If you’ve ever visited a Verizon store, you’ve seen the face of retail arrogance.  Too few sales people have to serve a store full of customers, who are required to sign in and wait – often for a half-hour or more, only they won’t tell you how long – until their turn arrives.  Who runs a retail business like this?  Who looks at customers who come into their establishment prepared to spend a hundred dollars or more for a device, along with hundreds or even thousands of dollars worth of service, and routinely expects them to wait a long but indeterminate amount of time for the privilege of turning over their money?

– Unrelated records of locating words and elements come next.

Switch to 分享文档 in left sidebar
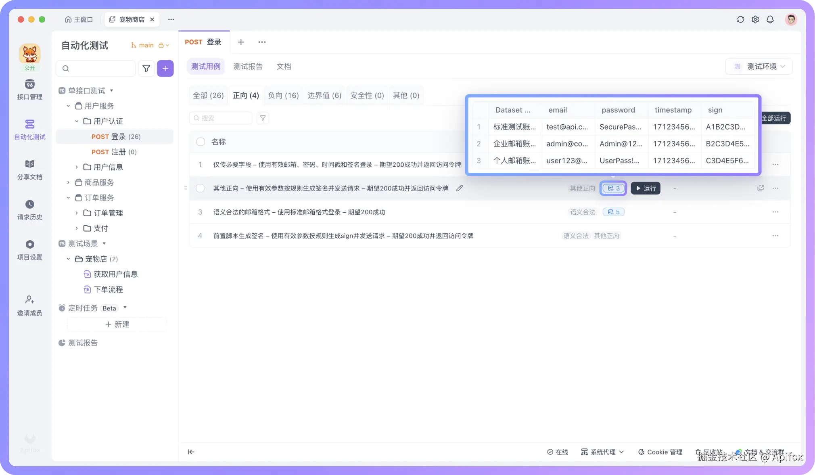coord(29,169)
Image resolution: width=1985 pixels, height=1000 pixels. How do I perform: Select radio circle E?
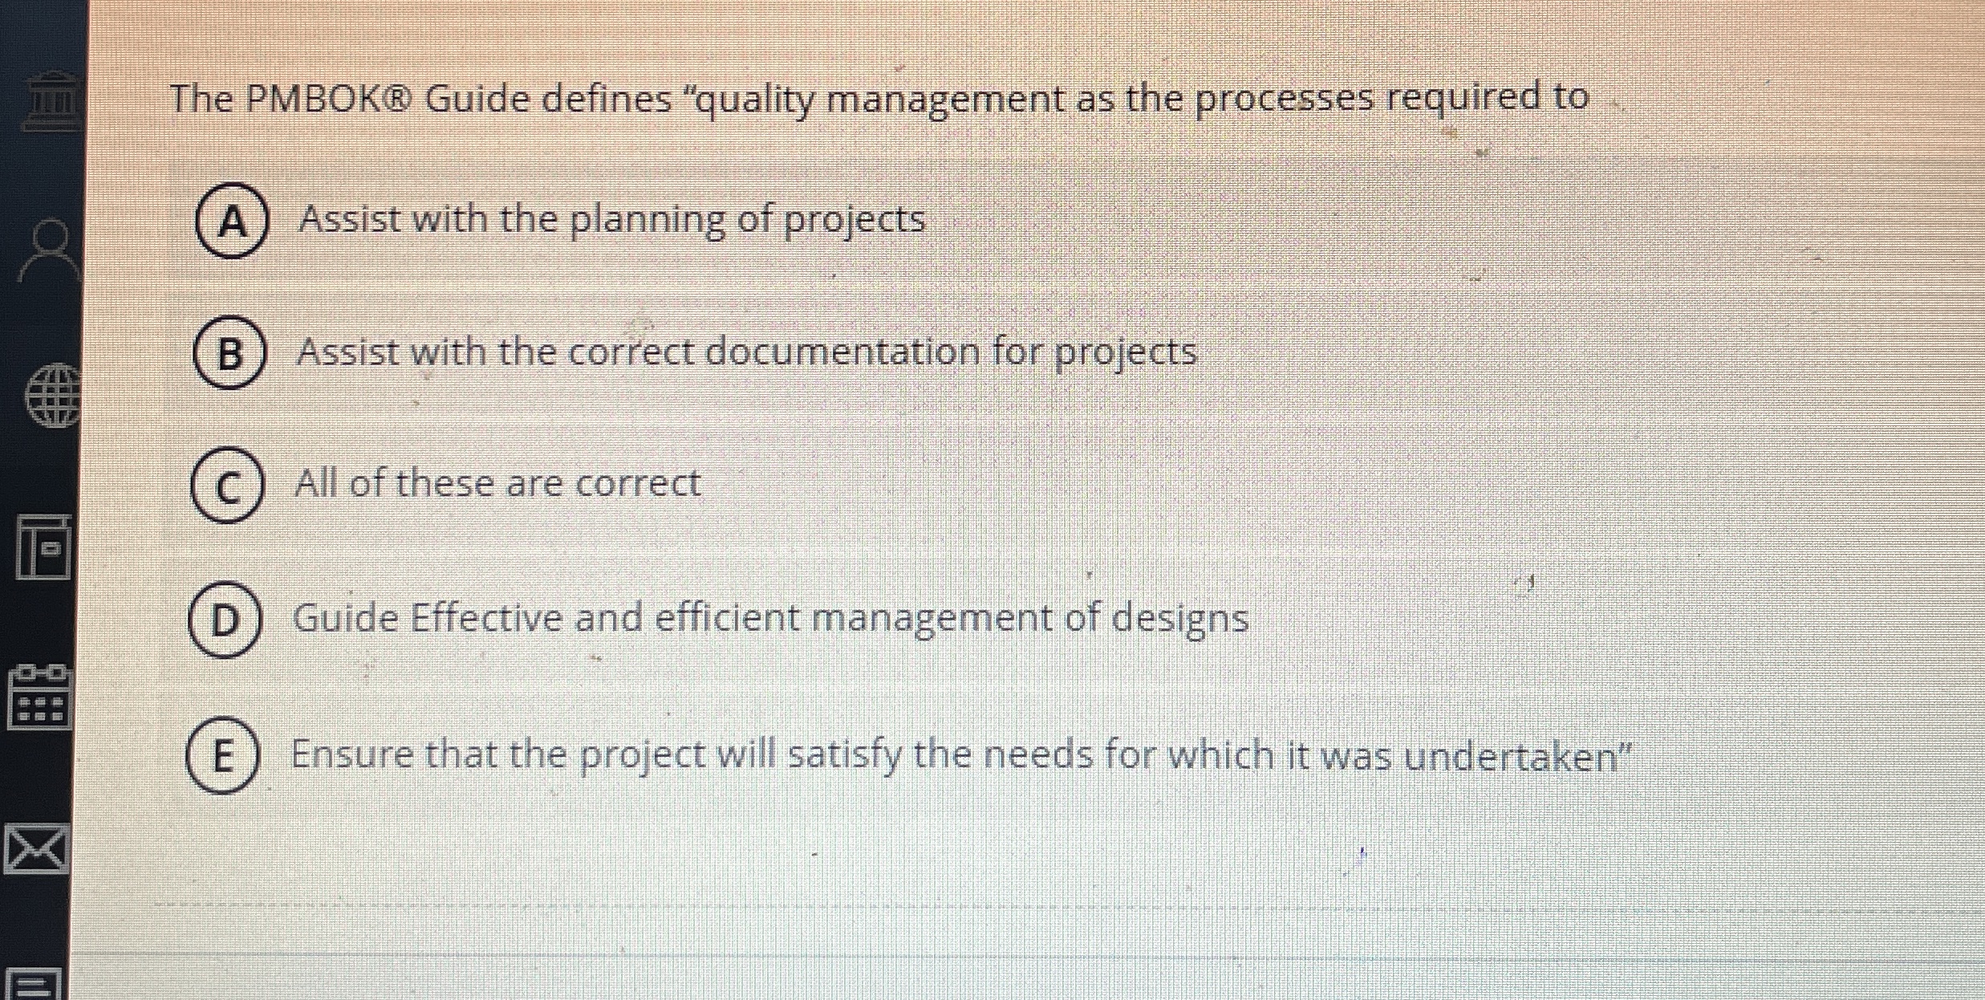tap(223, 756)
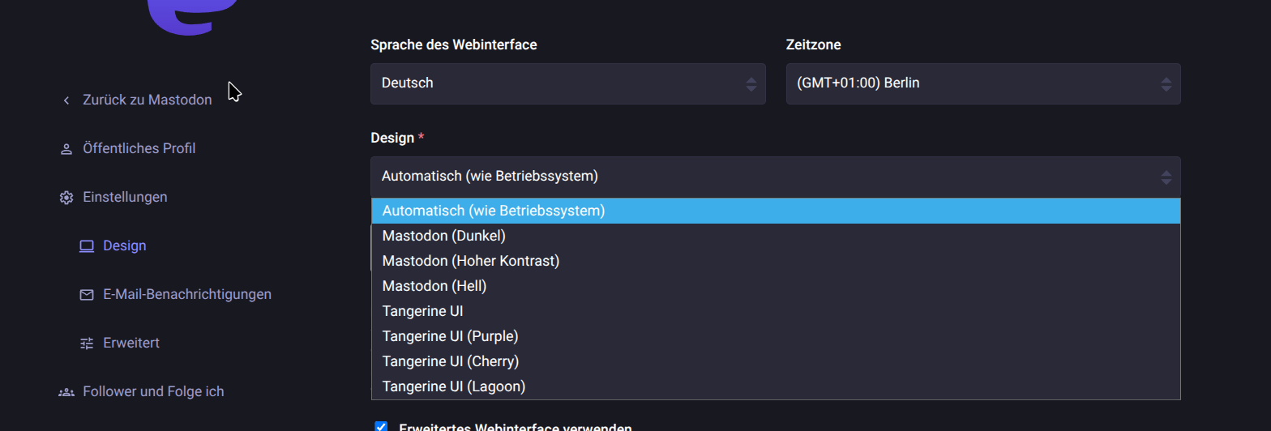Choose Mastodon (Hoher Kontrast) from list
This screenshot has height=431, width=1271.
tap(471, 261)
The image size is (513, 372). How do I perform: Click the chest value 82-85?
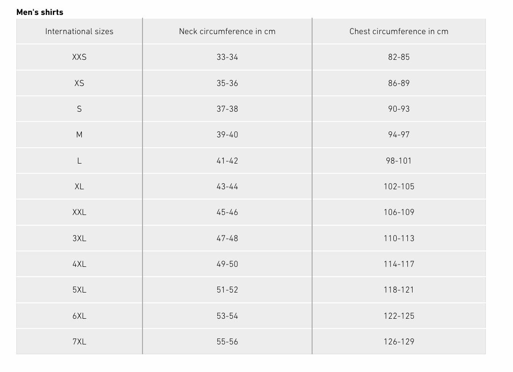[399, 57]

The Curmudgeon had no intention of signing in and waiting but had a stroke of good luck:  the store had an expeditor – a young woman whose job was to ring up off-the-shelf purchases and direct customers to the assistance they sought.  She saw The Curmudgeon looking at the object of his interest and, thinking she could close a quick sale, asked if she could help.  The Curmudgeon still had that one question:  can you back up the data stored on the phone?  The woman disappeared into the back, returning a few minutes later with the (non) answer:  “I don’t know.  I can’t find anyone who knows.”

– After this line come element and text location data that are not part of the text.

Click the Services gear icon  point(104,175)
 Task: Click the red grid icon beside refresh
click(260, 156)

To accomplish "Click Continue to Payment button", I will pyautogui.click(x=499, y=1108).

After thanking her for attempting to help The Curmudgeon left, returned home, and immediately went to the Verizon Wireless web site to check out the phone once more.  He found it, found a statement that the phone can indeed be backed up, and attempted to purchase the phone.

The site wouldn’t let him.  For some reason – he still doesn’t know why – the site would not let him put the phone in a cart.  Because The Curmudgeon spent several minutes attempting to do this, another helpful service representative appeared, deus ex machina, via instant message, offering to help.  When The Curmudgeon explained the problem the representative had no solution but recommended calling Verizon’s “customer care” line to order the phone directly; he even provided the customer care phone number.  The Curmudgeon thanked the representative for his help and immediately called Verizon – whereupon, after a five-minute wait in hold hell, he was informed that customer care representatives cannot take orders; customers must order directly from the site.

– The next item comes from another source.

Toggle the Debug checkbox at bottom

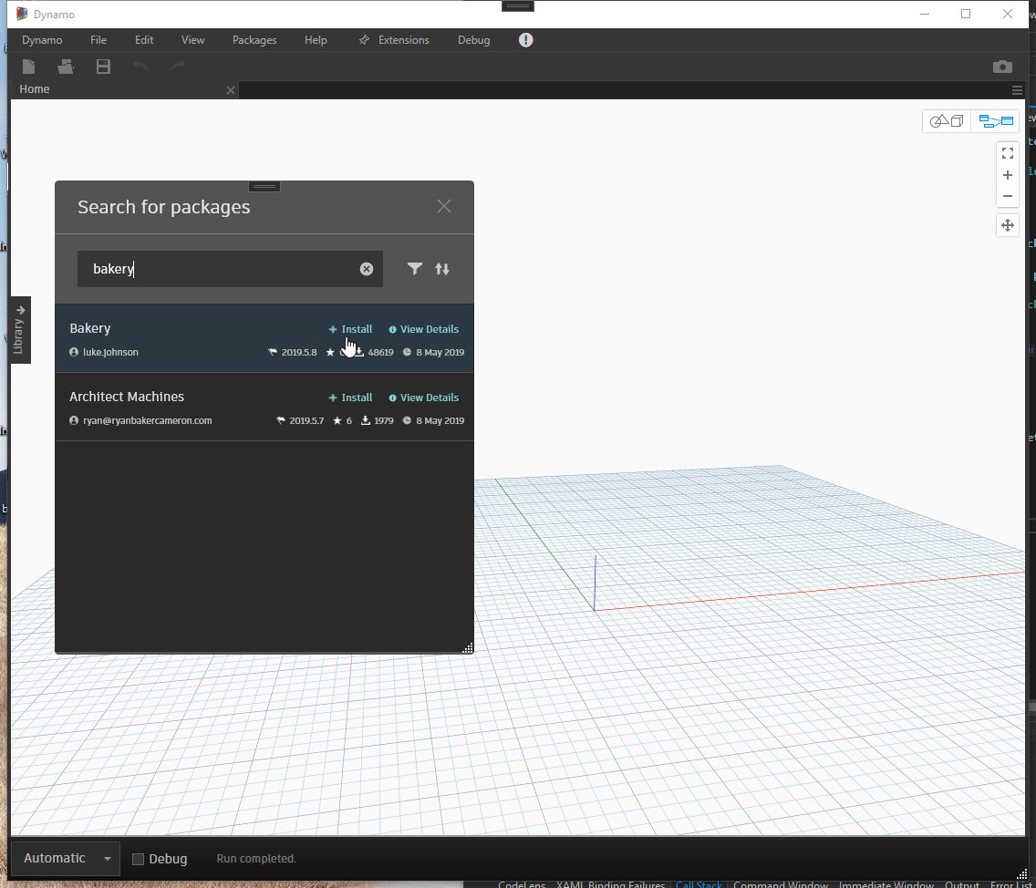click(136, 858)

Customer care, it turns out, is apparently a Verizon Wireless euphemism for “customer we-don’t-give-a-damn.”

The Curmudgeon sighed and said he guessed that meant a return trip to the store, where the “help” had not been terribly helpful.  The telephone representative had another suggestion.

“Don’t go to the store,” he said.  “The people there work on commission and aren’t interested in spending their time selling a $100 phone and no service contract.  Go to Walmart.  They sell the same phone, it’s cheaper, they won’t try to push you into a contract, and they know the phones just as well as Verizon people.”

And that’s exactly what The Curmudgeon did.

By the way – that phone?  You can only back up telephone numbers, not the calendar, which makes it utterly useless for the purpose for which The Curmudgeon purchased it.

The Curmudgeon’s conclusion:  the people at Verizon Wireless are idiots – arrogant, incompetent, and self-satisfied.  They believe they’re entitled to your business and that customer service is something to be provided only grudgingly, and certainly not well.  Verizon Wireless is clearly one of those companies that succeeds in spite of itself, and The Curmudgeon is confident that his next pre-paid plan will be with another company.